— TASK PROMPT —
Exactness is required. Restate every entry as written.

Stored data:
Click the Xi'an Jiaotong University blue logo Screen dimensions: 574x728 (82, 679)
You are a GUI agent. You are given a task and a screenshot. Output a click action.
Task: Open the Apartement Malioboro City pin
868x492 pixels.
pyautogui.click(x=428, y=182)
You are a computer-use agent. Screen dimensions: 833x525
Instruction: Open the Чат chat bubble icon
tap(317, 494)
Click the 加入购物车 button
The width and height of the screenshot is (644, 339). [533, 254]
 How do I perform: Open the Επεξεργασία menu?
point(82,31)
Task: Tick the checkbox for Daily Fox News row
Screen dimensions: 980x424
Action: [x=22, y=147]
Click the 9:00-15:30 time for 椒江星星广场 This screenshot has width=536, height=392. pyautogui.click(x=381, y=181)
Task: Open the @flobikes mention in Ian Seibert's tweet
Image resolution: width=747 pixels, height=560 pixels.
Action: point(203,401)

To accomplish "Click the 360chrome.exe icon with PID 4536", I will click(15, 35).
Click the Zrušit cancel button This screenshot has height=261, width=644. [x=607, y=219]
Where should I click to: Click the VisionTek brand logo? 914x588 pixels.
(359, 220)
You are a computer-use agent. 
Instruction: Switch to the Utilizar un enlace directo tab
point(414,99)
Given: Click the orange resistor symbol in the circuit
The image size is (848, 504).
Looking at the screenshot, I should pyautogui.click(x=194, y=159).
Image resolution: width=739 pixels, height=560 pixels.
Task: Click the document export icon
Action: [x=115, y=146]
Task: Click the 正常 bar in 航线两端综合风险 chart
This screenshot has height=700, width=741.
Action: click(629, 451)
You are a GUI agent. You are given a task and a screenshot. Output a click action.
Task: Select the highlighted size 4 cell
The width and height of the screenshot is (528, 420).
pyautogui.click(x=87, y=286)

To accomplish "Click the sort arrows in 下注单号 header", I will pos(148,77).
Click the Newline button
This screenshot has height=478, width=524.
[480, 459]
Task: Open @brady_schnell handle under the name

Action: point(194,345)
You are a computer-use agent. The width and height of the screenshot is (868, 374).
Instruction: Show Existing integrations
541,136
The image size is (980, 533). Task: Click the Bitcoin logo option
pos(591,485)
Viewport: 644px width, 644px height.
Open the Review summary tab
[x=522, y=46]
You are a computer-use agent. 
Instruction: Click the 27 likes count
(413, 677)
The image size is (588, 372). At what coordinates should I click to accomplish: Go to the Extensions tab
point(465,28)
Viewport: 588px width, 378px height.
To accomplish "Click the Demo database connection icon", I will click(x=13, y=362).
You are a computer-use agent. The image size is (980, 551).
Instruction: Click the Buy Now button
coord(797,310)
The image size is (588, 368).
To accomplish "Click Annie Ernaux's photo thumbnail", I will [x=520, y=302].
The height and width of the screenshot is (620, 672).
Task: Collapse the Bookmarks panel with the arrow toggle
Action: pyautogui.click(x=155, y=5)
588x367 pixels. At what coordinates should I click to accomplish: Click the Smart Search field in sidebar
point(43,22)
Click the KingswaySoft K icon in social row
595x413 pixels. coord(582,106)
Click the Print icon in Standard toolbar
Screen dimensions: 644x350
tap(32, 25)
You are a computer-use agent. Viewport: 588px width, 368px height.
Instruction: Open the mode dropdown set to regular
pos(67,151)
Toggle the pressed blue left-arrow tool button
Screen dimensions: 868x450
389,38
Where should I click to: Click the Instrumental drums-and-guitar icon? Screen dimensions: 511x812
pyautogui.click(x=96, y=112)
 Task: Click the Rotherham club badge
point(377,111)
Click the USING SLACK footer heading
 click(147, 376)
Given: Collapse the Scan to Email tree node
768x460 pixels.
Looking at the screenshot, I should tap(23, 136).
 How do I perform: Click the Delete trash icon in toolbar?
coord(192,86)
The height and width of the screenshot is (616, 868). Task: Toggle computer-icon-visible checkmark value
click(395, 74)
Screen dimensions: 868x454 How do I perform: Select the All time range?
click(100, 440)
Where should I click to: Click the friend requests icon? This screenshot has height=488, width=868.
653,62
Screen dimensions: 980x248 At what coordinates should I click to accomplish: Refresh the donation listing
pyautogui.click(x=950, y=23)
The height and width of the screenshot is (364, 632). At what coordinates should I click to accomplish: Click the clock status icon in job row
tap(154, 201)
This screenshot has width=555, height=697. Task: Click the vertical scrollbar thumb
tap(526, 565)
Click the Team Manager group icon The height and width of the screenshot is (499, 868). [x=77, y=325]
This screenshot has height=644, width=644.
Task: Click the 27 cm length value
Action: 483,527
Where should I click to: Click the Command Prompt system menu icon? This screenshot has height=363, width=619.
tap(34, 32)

— RESPONSE —
Click the Xi'an Jiaotong University blue logo Screen dimensions: 574x728 (82, 679)
You are a GUI agent. You are given a task and a screenshot. Output a click action.
Task: Open the Apartement Malioboro City pin
868x492 pixels.
pyautogui.click(x=428, y=182)
You are a computer-use agent. Screen dimensions: 833x525
Instruction: Open the Чат chat bubble icon
tap(317, 494)
Click the 加入购物车 button
The width and height of the screenshot is (644, 339). [533, 254]
 How do I perform: Open the Επεξεργασία menu?
point(82,31)
Task: Tick the checkbox for Daily Fox News row
Screen dimensions: 980x424
Action: [x=22, y=147]
Click the 9:00-15:30 time for 椒江星星广场 This screenshot has width=536, height=392. pyautogui.click(x=381, y=181)
Task: Open the @flobikes mention in Ian Seibert's tweet
Image resolution: width=747 pixels, height=560 pixels.
Action: point(203,401)

To accomplish "Click the 360chrome.exe icon with PID 4536", I will click(15, 35).
Click the Zrušit cancel button This screenshot has height=261, width=644. [x=607, y=219]
Where should I click to: Click the VisionTek brand logo? 914x588 pixels.
(359, 220)
You are a computer-use agent. 
Instruction: Switch to the Utilizar un enlace directo tab
point(414,99)
Given: Click the orange resistor symbol in the circuit
The image size is (848, 504).
Looking at the screenshot, I should pyautogui.click(x=194, y=159).
Image resolution: width=739 pixels, height=560 pixels.
Task: Click the document export icon
Action: [x=115, y=146]
Task: Click the 正常 bar in 航线两端综合风险 chart
This screenshot has height=700, width=741.
Action: click(629, 451)
You are a GUI agent. You are given a task and a screenshot. Output a click action.
Task: Select the highlighted size 4 cell
The width and height of the screenshot is (528, 420).
pyautogui.click(x=87, y=286)

To accomplish "Click the sort arrows in 下注单号 header", I will pos(148,77).
Click the Newline button
This screenshot has height=478, width=524.
[480, 459]
Task: Open @brady_schnell handle under the name

Action: point(194,345)
You are a computer-use agent. The width and height of the screenshot is (868, 374).
Instruction: Show Existing integrations
541,136
The image size is (980, 533). Task: Click the Bitcoin logo option
pos(591,485)
Viewport: 644px width, 644px height.
Open the Review summary tab
[x=522, y=46]
You are a computer-use agent. 
Instruction: Click the 27 likes count
(413, 677)
The image size is (588, 372). At what coordinates should I click to accomplish: Go to the Extensions tab
point(465,28)
Viewport: 588px width, 378px height.
To accomplish "Click the Demo database connection icon", I will click(x=13, y=362).
You are a computer-use agent. The image size is (980, 551).
Instruction: Click the Buy Now button
coord(797,310)
The image size is (588, 368).
To accomplish "Click Annie Ernaux's photo thumbnail", I will [x=520, y=302].
The height and width of the screenshot is (620, 672).
Task: Collapse the Bookmarks panel with the arrow toggle
Action: pyautogui.click(x=155, y=5)
588x367 pixels. At what coordinates should I click to accomplish: Click the Smart Search field in sidebar
point(43,22)
Click the KingswaySoft K icon in social row
595x413 pixels. coord(582,106)
Click the Print icon in Standard toolbar
Screen dimensions: 644x350
tap(32, 25)
You are a computer-use agent. Viewport: 588px width, 368px height.
Instruction: Open the mode dropdown set to regular
pos(67,151)
Toggle the pressed blue left-arrow tool button
Screen dimensions: 868x450
389,38
Where should I click to: Click the Instrumental drums-and-guitar icon? Screen dimensions: 511x812
pyautogui.click(x=96, y=112)
 Task: Click the Rotherham club badge
point(377,111)
Click the USING SLACK footer heading
 click(147, 376)
Given: Collapse the Scan to Email tree node
768x460 pixels.
Looking at the screenshot, I should tap(23, 136).
 How do I perform: Click the Delete trash icon in toolbar?
coord(192,86)
The height and width of the screenshot is (616, 868). Task: Toggle computer-icon-visible checkmark value
click(395, 74)
Screen dimensions: 868x454 How do I perform: Select the All time range?
click(100, 440)
Where should I click to: Click the friend requests icon? This screenshot has height=488, width=868.
653,62
Screen dimensions: 980x248 At what coordinates should I click to accomplish: Refresh the donation listing
pyautogui.click(x=950, y=23)
The height and width of the screenshot is (364, 632). At what coordinates should I click to accomplish: Click the clock status icon in job row
tap(154, 201)
This screenshot has width=555, height=697. Task: Click the vertical scrollbar thumb
tap(526, 565)
Click the Team Manager group icon The height and width of the screenshot is (499, 868). [x=77, y=325]
This screenshot has height=644, width=644.
Task: Click the 27 cm length value
Action: 483,527
Where should I click to: Click the Command Prompt system menu icon? This screenshot has height=363, width=619.
tap(34, 32)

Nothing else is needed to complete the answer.